> **YOUR INSTRUCTIONS**: Copy every record below exactly as it appears.

> **EXTRACTED DATA**:
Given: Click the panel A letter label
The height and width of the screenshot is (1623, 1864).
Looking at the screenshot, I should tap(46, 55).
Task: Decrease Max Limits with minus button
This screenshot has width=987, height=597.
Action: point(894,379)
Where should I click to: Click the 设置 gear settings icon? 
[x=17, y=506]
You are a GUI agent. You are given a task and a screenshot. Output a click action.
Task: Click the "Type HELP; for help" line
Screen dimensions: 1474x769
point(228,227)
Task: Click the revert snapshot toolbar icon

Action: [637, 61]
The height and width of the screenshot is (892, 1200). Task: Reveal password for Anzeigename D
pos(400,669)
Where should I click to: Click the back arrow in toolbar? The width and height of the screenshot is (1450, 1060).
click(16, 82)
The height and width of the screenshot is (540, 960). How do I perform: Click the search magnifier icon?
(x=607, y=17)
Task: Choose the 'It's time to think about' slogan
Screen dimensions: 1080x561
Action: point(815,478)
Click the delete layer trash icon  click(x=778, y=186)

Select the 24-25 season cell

> **WRITTEN REPLY**:
Given: Click the panel A letter label
The height and width of the screenshot is (1623, 1864).
Looking at the screenshot, I should tap(46, 55).
Task: Decrease Max Limits with minus button
This screenshot has width=987, height=597.
Action: point(894,379)
Where should I click to: Click the 设置 gear settings icon? 
[x=17, y=506]
You are a GUI agent. You are given a task and a screenshot. Output a click action.
Task: Click the "Type HELP; for help" line
Screen dimensions: 1474x769
point(228,227)
Task: Click the revert snapshot toolbar icon

Action: [637, 61]
The height and width of the screenshot is (892, 1200). Task: Reveal password for Anzeigename D
pos(400,669)
Where should I click to: Click the back arrow in toolbar? The width and height of the screenshot is (1450, 1060).
click(16, 82)
The height and width of the screenshot is (540, 960). How do I perform: Click the search magnifier icon?
(x=607, y=17)
Task: Choose the 'It's time to think about' slogan
Screen dimensions: 1080x561
Action: point(815,478)
Click the delete layer trash icon  click(x=778, y=186)

Select the 24-25 season cell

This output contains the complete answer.